On April 8, Governor Michelle Lujan Grisham has signed New Mexico’s Elizabeth Whitefield End of Life Options Act into law. With the Governor’s signature, New Mexico became the 10th state and 11th jurisdiction in the United States to allow people with a terminal illness to die the way they want.
The Elizabeth Whitefield End of Life Options Act goes into effect on June 18, 2021. Over 72 million people now live in a state with an assisted dying option.
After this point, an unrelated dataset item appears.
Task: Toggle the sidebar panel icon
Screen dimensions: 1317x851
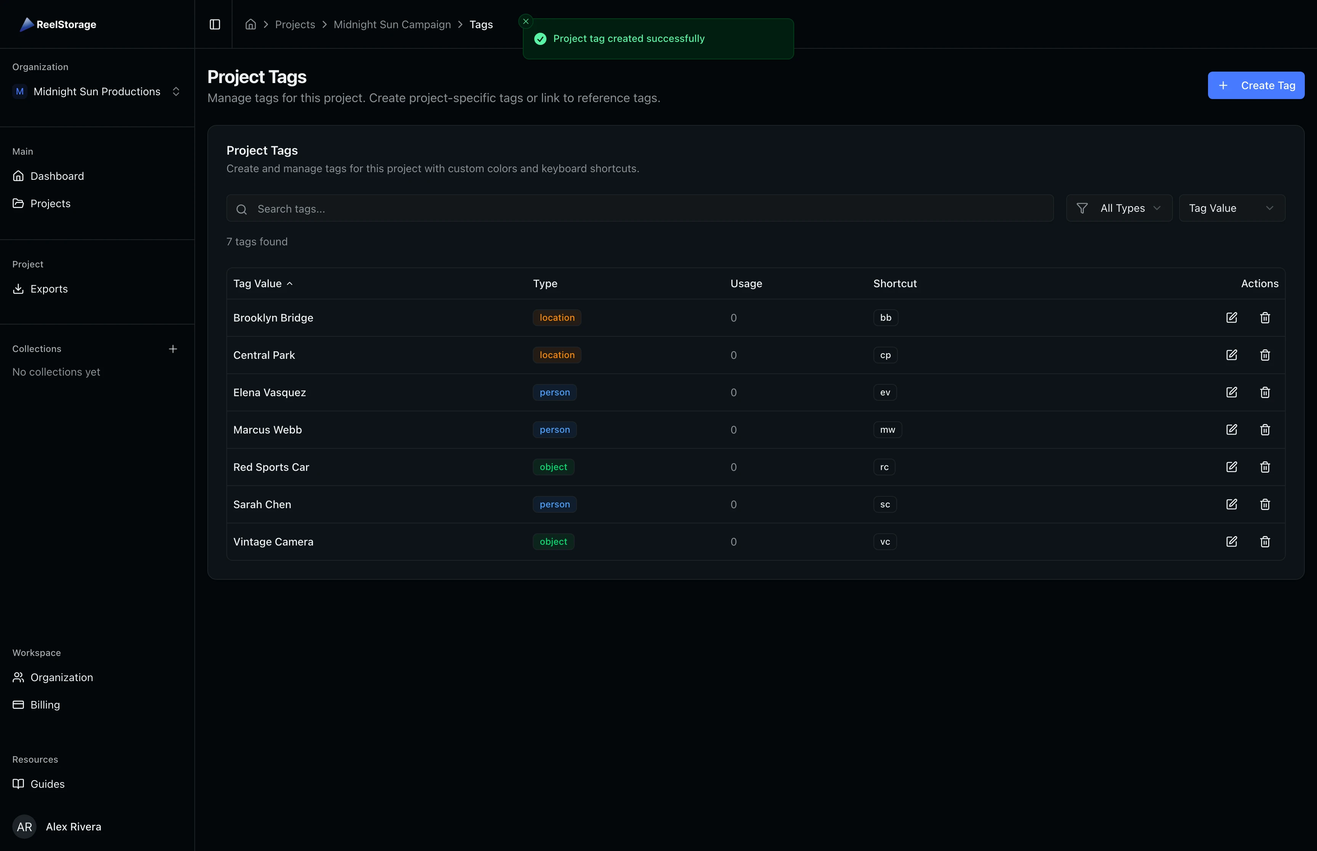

The new law is named after Elizabeth Whitefield, a New Mexico judge who died of cancer in 2018 after years of lobbying for the passage of an aid in dying law. Rep. Debbie Armstrong, D-Albuquerque, the main sponsor of the bill, said Whitefield would have been ‘greatly relieved, satisfied, happy’ to know her effort finally met success. Armstrong’s daughter Erin, who is in her 40s, spoke in favor of the bill before a legislative committee earlier this year. She told the lawmakers she has been fighting a 20-year battle with cancer. While she ‘desperately’ wants to keep living, she said, she is aware she likely will not survive the disease. Armstrong said her daughter now has a ‘great relief that she doesn’t have to worry about being in agony when the time comes.’
The law
Similar to the laws in other U.S. states, the law requires a “terminal” diagnosis of less than six months to live and requires the dying person to be able to “self-administer” the needed medications, but has a major improvement in requiring only a 48-hour waiting period.
- NO 14 day waiting period but a 48 hr. waiting period between the time a scrip is written and the time it can be filled, this waiting period can be waived if the patient is near death.
- NPs and PAs can be prescribing providers, as long as one provider is an MD or DO.
- The patient needs only one provider if already enrolled in hospice. Only one “ask”.
- Universal “right to know.”
- A provider cannot be sanctioned in any way for participating or not participating.